* _TASK STATEMENT_
After locating "杉本 大地 (58, 634)" in the listing below, copy that line and each one after it exactly, ending with the line that has "対戦予測シミュレーションとは (311, 2401)".
──────── MATERIAL PROVIDED
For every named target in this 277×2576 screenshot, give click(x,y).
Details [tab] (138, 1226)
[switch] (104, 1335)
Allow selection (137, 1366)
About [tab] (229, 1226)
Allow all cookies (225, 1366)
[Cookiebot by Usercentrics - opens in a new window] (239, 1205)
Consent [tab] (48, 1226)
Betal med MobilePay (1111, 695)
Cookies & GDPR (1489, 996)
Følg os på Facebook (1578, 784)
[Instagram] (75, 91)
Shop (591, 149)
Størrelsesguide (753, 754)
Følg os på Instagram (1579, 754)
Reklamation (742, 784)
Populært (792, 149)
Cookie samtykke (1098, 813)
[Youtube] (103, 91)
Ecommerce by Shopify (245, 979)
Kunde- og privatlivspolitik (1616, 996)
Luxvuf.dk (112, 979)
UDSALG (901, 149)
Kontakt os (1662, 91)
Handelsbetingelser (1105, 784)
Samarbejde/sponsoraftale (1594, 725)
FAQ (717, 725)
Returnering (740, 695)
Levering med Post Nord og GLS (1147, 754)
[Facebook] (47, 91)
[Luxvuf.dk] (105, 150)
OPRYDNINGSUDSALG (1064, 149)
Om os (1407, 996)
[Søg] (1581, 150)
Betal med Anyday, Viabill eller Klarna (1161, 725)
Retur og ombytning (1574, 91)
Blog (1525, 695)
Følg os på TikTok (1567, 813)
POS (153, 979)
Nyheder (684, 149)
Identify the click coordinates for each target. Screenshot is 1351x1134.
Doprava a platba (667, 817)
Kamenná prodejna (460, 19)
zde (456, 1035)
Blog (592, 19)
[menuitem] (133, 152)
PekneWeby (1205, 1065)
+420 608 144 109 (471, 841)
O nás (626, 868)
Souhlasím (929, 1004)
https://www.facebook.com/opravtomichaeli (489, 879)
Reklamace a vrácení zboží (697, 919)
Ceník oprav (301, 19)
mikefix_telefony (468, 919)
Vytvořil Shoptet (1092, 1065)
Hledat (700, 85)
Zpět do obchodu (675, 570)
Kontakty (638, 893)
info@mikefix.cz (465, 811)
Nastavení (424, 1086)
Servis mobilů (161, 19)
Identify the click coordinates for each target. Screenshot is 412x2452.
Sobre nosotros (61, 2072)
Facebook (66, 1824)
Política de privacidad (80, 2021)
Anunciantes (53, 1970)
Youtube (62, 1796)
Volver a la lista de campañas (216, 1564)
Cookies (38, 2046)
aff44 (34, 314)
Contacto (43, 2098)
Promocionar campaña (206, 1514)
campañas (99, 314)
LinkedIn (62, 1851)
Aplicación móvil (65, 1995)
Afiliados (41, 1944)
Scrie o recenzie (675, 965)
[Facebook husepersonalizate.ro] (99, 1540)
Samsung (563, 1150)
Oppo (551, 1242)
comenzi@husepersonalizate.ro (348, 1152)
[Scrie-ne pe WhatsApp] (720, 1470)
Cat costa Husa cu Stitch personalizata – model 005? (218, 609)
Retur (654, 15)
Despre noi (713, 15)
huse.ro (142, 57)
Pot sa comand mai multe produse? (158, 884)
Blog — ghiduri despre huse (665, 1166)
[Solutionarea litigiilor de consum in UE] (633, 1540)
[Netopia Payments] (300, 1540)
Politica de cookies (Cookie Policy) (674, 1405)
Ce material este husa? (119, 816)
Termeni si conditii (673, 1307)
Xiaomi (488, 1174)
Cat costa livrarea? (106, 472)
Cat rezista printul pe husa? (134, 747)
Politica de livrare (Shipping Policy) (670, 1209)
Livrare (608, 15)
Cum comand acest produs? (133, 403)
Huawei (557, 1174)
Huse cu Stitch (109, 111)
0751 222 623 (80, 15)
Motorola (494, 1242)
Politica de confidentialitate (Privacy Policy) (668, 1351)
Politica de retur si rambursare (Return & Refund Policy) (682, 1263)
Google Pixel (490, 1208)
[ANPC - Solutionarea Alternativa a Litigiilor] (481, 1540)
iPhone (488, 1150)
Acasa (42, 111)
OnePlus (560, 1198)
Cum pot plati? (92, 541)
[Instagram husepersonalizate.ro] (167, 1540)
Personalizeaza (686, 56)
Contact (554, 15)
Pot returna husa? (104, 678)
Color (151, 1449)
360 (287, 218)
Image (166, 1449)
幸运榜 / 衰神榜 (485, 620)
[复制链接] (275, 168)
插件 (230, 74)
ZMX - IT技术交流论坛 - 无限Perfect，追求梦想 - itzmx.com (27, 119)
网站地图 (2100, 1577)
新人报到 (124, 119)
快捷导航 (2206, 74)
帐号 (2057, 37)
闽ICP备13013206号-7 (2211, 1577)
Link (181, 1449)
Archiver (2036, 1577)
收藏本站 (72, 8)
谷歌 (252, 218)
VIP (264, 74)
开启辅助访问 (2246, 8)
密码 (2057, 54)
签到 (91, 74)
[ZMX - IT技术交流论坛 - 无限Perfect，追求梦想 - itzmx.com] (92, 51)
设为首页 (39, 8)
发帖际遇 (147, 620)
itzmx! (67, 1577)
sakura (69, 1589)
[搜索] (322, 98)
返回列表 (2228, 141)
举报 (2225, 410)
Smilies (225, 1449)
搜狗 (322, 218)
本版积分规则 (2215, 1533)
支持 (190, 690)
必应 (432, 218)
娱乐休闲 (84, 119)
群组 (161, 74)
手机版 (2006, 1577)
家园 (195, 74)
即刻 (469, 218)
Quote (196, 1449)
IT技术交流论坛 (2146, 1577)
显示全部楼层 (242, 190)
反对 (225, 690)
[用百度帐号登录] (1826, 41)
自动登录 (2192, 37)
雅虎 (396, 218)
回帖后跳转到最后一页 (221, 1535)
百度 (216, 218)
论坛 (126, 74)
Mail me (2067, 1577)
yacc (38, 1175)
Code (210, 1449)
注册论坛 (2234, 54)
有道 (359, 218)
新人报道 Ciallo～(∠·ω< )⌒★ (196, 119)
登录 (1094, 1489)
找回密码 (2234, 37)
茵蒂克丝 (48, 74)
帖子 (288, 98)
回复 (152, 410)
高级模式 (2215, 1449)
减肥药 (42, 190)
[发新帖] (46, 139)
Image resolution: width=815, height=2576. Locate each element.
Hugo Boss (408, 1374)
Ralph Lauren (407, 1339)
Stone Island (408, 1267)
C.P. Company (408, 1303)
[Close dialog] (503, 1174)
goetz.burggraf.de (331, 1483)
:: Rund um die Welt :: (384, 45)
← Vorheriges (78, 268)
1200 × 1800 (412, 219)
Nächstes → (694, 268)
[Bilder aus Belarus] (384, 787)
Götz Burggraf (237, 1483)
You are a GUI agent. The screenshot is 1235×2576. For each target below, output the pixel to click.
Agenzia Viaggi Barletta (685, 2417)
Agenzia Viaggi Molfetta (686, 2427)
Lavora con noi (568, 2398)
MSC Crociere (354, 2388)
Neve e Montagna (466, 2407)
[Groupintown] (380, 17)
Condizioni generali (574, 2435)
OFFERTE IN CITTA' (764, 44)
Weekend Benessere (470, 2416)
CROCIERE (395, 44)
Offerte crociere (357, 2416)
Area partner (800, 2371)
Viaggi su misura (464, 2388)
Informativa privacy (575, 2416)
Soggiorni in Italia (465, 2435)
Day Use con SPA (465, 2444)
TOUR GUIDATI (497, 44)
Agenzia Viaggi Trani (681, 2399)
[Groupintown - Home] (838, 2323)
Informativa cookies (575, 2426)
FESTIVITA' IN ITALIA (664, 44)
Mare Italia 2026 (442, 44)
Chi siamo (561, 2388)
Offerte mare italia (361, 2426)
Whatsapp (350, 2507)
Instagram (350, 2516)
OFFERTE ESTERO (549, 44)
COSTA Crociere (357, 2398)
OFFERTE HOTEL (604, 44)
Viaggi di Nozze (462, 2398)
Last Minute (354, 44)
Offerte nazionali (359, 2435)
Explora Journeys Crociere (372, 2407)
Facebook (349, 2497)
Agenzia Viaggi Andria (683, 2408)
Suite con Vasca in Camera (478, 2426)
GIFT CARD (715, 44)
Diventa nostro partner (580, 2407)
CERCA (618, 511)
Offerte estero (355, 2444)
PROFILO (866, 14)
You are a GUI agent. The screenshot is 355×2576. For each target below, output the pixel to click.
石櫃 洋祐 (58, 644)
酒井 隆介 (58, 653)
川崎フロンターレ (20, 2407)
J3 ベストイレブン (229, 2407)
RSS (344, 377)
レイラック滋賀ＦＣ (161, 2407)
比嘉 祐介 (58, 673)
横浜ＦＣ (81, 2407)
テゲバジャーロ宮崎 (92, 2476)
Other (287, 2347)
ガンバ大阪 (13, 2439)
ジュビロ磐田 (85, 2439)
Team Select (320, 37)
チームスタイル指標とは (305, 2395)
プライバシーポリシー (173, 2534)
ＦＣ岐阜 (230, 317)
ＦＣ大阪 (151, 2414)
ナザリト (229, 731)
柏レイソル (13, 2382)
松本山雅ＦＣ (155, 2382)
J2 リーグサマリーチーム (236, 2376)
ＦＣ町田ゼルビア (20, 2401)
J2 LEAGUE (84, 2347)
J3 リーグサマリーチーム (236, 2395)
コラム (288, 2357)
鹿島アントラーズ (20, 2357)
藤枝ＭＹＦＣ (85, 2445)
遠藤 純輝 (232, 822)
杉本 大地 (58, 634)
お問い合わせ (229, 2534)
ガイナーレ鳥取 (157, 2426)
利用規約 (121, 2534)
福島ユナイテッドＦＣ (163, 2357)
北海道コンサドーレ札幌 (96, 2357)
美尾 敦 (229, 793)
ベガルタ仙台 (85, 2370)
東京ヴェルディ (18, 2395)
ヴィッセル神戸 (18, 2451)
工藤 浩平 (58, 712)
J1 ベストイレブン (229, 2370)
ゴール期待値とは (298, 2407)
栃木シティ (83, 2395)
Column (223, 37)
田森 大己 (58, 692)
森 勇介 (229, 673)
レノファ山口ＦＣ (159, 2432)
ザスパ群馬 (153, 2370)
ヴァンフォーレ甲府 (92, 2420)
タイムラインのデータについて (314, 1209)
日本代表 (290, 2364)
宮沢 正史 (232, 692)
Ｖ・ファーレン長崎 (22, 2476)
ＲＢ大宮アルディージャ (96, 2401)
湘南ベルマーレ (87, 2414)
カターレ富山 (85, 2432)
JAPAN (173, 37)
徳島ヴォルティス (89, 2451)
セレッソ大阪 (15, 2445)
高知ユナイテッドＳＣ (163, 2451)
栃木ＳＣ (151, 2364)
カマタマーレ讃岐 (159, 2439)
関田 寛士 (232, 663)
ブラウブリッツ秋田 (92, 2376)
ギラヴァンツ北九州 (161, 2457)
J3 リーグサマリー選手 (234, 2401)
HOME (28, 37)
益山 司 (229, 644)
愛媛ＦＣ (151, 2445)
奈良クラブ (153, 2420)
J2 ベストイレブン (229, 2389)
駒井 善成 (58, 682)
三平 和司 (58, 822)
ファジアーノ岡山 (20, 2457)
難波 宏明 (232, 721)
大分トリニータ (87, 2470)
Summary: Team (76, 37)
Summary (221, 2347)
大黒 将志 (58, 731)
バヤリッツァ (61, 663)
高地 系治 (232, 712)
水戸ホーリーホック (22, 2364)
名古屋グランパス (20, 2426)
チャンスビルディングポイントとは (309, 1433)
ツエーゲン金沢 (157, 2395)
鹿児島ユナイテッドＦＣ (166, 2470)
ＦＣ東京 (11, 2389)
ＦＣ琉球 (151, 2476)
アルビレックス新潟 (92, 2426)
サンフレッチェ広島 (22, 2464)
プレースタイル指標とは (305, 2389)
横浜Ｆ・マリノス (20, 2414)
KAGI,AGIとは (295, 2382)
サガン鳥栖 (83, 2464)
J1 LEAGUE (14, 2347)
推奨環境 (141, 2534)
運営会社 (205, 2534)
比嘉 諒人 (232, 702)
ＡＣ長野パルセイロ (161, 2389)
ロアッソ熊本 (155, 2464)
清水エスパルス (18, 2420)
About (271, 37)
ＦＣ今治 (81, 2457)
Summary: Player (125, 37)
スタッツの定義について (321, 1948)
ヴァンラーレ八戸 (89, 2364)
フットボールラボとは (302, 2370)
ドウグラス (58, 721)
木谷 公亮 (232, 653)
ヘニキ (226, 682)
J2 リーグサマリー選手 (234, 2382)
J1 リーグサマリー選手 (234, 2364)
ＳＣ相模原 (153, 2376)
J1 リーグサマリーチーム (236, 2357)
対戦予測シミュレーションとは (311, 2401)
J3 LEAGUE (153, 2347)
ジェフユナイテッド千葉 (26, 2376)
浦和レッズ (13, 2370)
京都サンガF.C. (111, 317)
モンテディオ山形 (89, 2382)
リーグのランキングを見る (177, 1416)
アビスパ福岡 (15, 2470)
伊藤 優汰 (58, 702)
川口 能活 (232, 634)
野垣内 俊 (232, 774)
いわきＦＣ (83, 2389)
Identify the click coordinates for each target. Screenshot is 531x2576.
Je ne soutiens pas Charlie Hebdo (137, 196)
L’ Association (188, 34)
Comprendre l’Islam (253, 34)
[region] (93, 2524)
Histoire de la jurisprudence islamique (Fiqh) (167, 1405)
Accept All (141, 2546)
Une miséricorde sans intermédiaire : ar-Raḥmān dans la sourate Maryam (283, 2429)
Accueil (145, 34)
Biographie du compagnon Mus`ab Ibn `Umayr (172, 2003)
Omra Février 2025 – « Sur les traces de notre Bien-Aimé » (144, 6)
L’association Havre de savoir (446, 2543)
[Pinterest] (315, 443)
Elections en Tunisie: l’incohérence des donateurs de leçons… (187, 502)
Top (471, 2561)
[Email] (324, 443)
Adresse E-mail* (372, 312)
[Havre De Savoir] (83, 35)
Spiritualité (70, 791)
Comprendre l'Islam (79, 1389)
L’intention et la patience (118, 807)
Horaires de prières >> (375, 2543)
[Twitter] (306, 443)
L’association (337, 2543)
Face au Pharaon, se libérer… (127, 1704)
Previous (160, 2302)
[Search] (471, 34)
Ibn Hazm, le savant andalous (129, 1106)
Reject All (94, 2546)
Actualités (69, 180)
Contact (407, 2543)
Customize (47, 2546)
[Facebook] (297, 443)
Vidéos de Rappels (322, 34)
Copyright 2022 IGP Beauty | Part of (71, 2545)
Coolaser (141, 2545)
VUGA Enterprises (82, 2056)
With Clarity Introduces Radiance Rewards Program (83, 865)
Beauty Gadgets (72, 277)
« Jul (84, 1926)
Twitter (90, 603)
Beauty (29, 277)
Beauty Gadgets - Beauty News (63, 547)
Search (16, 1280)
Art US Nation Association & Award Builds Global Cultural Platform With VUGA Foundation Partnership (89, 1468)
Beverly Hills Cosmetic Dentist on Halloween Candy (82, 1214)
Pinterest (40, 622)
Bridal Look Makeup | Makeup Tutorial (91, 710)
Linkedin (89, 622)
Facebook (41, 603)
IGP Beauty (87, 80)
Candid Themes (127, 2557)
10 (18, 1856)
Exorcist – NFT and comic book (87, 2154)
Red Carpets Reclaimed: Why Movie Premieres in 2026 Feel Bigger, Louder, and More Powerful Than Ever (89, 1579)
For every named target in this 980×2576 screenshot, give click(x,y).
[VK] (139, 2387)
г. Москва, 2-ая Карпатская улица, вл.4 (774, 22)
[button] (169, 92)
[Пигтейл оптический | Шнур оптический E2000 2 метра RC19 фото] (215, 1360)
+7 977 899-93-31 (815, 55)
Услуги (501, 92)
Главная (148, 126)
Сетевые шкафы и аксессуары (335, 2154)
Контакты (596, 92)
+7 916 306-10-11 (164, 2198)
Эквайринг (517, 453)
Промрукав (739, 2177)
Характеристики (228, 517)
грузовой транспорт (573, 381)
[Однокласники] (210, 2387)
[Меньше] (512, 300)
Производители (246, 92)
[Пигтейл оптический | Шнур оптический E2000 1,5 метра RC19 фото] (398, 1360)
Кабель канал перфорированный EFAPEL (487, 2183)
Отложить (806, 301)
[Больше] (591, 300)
────────────────
* _RESPONSE TO THE EXERCISE_
杉本 大地 (58, 634)
お問い合わせ (229, 2534)
ガイナーレ鳥取 (157, 2426)
利用規約 (121, 2534)
福島ユナイテッドＦＣ (163, 2357)
北海道コンサドーレ札幌 (96, 2357)
美尾 敦 (229, 793)
ベガルタ仙台 (85, 2370)
東京ヴェルディ (18, 2395)
ヴィッセル神戸 (18, 2451)
工藤 浩平 (58, 712)
J1 ベストイレブン (229, 2370)
ゴール期待値とは (298, 2407)
栃木シティ (83, 2395)
Column (223, 37)
田森 大己 (58, 692)
森 勇介 (229, 673)
レノファ山口ＦＣ (159, 2432)
ザスパ群馬 (153, 2370)
ヴァンフォーレ甲府 (92, 2420)
タイムラインのデータについて (314, 1209)
日本代表 (290, 2364)
宮沢 正史 (232, 692)
Ｖ・ファーレン長崎 (22, 2476)
ＲＢ大宮アルディージャ (96, 2401)
湘南ベルマーレ (87, 2414)
カターレ富山 (85, 2432)
JAPAN (173, 37)
徳島ヴォルティス (89, 2451)
セレッソ大阪 (15, 2445)
高知ユナイテッドＳＣ (163, 2451)
栃木ＳＣ (151, 2364)
カマタマーレ讃岐 (159, 2439)
関田 寛士 (232, 663)
ブラウブリッツ秋田 (92, 2376)
ギラヴァンツ北九州 (161, 2457)
J3 リーグサマリー選手 (234, 2401)
HOME (28, 37)
益山 司 (229, 644)
愛媛ＦＣ (151, 2445)
奈良クラブ (153, 2420)
J2 ベストイレブン (229, 2389)
駒井 善成 (58, 682)
三平 和司 (58, 822)
ファジアーノ岡山 (20, 2457)
難波 宏明 (232, 721)
大分トリニータ (87, 2470)
Summary: Team (76, 37)
Summary (221, 2347)
大黒 将志 (58, 731)
バヤリッツァ (61, 663)
高地 系治 (232, 712)
水戸ホーリーホック (22, 2364)
名古屋グランパス (20, 2426)
チャンスビルディングポイントとは (309, 1433)
ツエーゲン金沢 (157, 2395)
鹿児島ユナイテッドＦＣ (166, 2470)
ＦＣ東京 (11, 2389)
ＦＣ琉球 (151, 2476)
アルビレックス新潟 (92, 2426)
サンフレッチェ広島 (22, 2464)
プレースタイル指標とは (305, 2389)
横浜Ｆ・マリノス (20, 2414)
KAGI,AGIとは (295, 2382)
サガン鳥栖 (83, 2464)
J1 LEAGUE (14, 2347)
推奨環境 (141, 2534)
運営会社 (205, 2534)
比嘉 諒人 (232, 702)
ＡＣ長野パルセイロ (161, 2389)
ロアッソ熊本 (155, 2464)
清水エスパルス (18, 2420)
About (271, 37)
ＦＣ今治 (81, 2457)
Summary: Player (125, 37)
スタッツの定義について (321, 1948)
ヴァンラーレ八戸 (89, 2364)
フットボールラボとは (302, 2370)
ドウグラス (58, 721)
木谷 公亮 (232, 653)
ヘニキ (226, 682)
J2 リーグサマリー選手 (234, 2382)
J1 リーグサマリー選手 (234, 2364)
ＳＣ相模原 (153, 2376)
J1 リーグサマリーチーム (236, 2357)
対戦予測シミュレーションとは (311, 2401)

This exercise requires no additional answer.